* **Work to complete**:
- 1) List every way the ReasonDiag review passage says the system is evaluated.
- 2) Continue the ReasonDiag review passage from where it stops.

(Excerpted passage begins)

Summary. The paper introduces ReasonDiag, an interactive visualization system for diagnosing errors in LLM Chain-of-Thought (CoT) reasoning traces. It features an error detection pipeline combining external fact-checking with symbolic formal logical validation to identify step-level errors. The visualizations include an integrated arc diagram showing reasoning-step distributions and error-propagation patterns, plus a hierarchical node-link diagram for high-level reasoning flows and premise dependencies. The system is evaluated via a technical evaluation of the pipeline, two case studies, and interviews with 16 participants; results indicate that ReasonDiag helps users understand CoT traces, identify erroneous steps, and determine root causes.

Significance. If the error detection pipeline is shown to be reliable, ReasonDiag would offer a meaningful advance in HCI tools for LLM interpretability by supporting interactive diagnosis of lengthy and flawed reasoning traces, potentially improving user trust calibration in applications relying on CoT outputs.

major comments (1)

(Excerpted passage ends)
(Supplied records begins)

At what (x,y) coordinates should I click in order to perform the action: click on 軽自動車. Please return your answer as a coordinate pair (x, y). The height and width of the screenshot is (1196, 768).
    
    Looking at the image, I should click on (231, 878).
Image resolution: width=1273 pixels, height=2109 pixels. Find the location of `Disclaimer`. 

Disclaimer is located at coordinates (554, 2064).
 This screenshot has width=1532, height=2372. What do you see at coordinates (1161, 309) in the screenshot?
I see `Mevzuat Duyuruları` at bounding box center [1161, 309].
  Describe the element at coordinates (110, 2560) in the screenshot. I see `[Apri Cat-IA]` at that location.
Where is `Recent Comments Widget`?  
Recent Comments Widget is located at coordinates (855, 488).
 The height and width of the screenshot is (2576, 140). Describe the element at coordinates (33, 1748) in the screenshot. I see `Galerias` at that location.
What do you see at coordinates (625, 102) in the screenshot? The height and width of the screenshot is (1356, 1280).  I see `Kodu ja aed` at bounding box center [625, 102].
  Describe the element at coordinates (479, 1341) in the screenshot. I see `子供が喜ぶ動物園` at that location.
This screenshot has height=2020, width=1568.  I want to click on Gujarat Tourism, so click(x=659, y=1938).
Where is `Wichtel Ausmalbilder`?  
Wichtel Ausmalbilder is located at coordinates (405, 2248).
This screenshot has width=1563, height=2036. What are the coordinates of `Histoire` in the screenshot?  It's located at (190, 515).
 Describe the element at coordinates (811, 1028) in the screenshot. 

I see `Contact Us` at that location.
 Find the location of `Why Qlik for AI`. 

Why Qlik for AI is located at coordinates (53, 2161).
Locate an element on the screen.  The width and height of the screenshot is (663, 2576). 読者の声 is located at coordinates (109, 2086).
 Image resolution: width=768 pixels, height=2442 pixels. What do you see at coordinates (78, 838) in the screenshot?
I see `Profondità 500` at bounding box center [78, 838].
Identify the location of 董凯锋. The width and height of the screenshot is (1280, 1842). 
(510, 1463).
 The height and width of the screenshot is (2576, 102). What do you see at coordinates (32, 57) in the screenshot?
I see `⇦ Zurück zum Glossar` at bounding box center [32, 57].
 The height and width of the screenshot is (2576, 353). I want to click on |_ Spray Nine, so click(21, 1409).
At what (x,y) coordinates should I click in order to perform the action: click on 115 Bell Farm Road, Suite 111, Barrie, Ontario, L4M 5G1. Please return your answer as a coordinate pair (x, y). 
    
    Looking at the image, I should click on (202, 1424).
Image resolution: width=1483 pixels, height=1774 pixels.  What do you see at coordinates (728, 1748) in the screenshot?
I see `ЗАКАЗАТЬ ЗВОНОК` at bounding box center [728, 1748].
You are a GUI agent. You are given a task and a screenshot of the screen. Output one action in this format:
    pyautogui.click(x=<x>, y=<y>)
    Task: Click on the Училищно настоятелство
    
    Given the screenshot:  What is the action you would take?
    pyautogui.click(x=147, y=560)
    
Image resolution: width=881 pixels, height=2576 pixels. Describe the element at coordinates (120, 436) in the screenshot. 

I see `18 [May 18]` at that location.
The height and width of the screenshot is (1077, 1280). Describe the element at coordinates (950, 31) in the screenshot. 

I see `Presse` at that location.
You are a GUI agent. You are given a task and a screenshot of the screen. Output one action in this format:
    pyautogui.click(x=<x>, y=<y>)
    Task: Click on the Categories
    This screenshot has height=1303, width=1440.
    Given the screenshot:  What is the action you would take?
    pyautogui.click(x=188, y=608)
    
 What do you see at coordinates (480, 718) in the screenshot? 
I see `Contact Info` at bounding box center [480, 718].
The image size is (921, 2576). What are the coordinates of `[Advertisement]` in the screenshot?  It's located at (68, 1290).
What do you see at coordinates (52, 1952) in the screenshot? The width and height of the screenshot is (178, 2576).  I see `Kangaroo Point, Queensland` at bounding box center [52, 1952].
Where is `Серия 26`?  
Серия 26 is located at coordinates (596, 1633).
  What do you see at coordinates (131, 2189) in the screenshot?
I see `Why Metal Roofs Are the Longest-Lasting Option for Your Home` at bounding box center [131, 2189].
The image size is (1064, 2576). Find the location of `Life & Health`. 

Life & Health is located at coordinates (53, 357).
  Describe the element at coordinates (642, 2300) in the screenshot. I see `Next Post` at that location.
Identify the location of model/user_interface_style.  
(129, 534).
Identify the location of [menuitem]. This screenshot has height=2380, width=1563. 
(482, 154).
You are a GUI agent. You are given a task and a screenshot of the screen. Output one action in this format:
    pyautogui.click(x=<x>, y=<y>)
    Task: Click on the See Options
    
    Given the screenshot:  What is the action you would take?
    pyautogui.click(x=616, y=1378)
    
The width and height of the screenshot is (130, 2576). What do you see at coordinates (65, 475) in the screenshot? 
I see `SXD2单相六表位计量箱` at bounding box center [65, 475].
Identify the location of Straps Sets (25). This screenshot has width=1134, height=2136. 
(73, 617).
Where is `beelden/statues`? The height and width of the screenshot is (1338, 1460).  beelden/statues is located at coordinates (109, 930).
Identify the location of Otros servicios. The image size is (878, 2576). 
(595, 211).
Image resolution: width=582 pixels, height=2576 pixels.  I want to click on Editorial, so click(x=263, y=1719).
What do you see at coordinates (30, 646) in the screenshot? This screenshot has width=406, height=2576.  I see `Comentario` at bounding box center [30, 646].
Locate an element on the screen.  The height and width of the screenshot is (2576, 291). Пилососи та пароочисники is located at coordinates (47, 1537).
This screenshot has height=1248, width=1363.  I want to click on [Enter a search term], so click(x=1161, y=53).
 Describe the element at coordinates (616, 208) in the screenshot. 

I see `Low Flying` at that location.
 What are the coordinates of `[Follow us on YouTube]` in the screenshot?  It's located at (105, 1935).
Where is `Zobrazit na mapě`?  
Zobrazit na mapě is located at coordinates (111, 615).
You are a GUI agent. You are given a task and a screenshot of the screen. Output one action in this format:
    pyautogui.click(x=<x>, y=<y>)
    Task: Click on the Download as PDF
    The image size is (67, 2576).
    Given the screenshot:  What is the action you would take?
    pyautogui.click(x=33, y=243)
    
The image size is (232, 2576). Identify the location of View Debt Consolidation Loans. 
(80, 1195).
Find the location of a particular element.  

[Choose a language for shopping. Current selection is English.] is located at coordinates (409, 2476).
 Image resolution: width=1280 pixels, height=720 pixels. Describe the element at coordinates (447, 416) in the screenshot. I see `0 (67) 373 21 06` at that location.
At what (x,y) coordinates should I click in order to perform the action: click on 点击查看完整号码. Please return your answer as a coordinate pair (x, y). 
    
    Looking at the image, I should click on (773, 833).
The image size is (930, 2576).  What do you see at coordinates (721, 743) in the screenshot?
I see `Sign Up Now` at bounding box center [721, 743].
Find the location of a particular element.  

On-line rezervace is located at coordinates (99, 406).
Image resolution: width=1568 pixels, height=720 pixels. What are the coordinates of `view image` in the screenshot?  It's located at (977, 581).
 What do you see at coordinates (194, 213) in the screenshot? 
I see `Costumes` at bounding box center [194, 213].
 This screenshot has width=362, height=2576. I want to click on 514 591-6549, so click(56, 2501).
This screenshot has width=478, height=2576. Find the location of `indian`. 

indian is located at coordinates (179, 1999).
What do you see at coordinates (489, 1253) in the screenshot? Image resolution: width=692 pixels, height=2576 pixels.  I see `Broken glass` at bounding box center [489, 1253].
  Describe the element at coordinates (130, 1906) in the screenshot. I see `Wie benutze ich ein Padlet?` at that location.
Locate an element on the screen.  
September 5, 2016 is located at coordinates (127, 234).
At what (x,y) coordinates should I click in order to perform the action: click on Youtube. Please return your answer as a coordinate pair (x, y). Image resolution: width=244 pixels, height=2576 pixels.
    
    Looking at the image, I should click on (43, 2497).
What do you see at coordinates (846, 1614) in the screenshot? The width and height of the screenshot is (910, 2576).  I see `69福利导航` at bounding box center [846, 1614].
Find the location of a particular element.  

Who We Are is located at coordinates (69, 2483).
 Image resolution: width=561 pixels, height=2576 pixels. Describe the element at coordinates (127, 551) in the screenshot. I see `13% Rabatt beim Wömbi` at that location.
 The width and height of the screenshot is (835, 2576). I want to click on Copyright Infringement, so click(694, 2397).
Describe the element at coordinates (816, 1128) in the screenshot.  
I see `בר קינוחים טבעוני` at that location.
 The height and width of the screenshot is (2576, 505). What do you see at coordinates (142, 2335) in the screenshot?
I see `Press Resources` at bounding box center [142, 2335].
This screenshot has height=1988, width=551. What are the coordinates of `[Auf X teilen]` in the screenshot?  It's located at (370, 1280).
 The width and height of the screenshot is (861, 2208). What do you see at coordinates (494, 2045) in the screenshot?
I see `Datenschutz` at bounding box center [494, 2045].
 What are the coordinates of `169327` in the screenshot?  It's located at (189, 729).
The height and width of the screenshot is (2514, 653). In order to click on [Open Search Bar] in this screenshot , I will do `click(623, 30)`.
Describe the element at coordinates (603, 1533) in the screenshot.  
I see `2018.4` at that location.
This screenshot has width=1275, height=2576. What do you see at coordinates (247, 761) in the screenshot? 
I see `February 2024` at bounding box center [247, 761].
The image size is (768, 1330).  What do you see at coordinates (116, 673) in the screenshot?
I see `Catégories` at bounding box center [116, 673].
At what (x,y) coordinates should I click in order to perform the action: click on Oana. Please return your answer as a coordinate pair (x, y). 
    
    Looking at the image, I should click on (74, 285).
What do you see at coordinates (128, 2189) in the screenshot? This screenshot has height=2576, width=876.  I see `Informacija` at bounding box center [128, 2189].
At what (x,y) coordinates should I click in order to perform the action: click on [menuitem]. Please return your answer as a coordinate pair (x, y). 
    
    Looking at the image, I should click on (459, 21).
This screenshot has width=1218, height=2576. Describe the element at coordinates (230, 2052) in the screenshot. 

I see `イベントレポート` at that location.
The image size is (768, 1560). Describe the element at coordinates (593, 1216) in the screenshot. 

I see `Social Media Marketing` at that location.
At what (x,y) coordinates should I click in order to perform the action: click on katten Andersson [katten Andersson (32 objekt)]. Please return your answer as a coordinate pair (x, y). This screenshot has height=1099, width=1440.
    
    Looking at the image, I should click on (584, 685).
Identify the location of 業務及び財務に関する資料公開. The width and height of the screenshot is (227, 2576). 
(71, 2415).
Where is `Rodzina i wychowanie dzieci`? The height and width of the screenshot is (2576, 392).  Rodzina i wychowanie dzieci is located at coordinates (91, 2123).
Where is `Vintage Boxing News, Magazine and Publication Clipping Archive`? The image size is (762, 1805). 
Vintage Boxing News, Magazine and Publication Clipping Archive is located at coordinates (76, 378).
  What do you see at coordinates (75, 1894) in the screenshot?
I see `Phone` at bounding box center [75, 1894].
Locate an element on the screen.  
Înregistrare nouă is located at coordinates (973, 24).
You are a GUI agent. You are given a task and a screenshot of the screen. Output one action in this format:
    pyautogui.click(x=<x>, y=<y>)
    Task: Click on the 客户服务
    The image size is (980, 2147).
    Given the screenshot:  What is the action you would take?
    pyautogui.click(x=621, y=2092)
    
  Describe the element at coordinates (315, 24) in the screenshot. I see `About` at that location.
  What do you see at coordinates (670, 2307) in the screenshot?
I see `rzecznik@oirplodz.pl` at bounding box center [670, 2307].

(Supplied records ends)

* **Answers given**:
- 1)
- A technical evaluation of the pipeline
- Two case studies
- Interviews with 16 participants

- 2)
  1. [Abstract / Technical Evaluation] Abstract and technical evaluation section: The manuscript states that the technical evaluation reports positive outcomes for the error detection pipeline, yet provides no quantitative metrics such as precision, recall, false-positive rate, or validation against ground-truth error labels on realistic CoT traces. This is load-bearing for the central claim, as the arc diagram, node-link views, case studies, and user interviews all depend on the pipeline producing accurate step-level error labels; unquantified accuracy leaves the reported user benefits uninterpretable.
minor comments (1)
  1. [Abstract] The abstract would benefit from briefly noting the scale of the technical evaluation (e.g., number of traces tested) to better contextualize the positive outcomes claim.

Simulated Author's Rebuttal

1 responses · 0 unresolved

We thank the referee for their constructive feedback. We agree that the absence of quantitative metrics for the error detection pipeline weakens the interpretability of the user-facing results and will revise the manuscript to address this directly.

read point-by-point responses
  1. Referee: [Abstract / Technical Evaluation] Abstract and technical evaluation section: The manuscript states that the technical evaluation reports positive outcomes for the error detection pipeline, yet provides no quantitative metrics such as precision, recall, false-positive rate, or validation against ground-truth error labels on realistic CoT traces. This is load-bearing for the central claim, as the arc diagram, node-link views, case studies, and user interviews all depend on the pipeline producing accurate step-level error labels; unquantified accuracy leaves the reported user benefits uninterpretable.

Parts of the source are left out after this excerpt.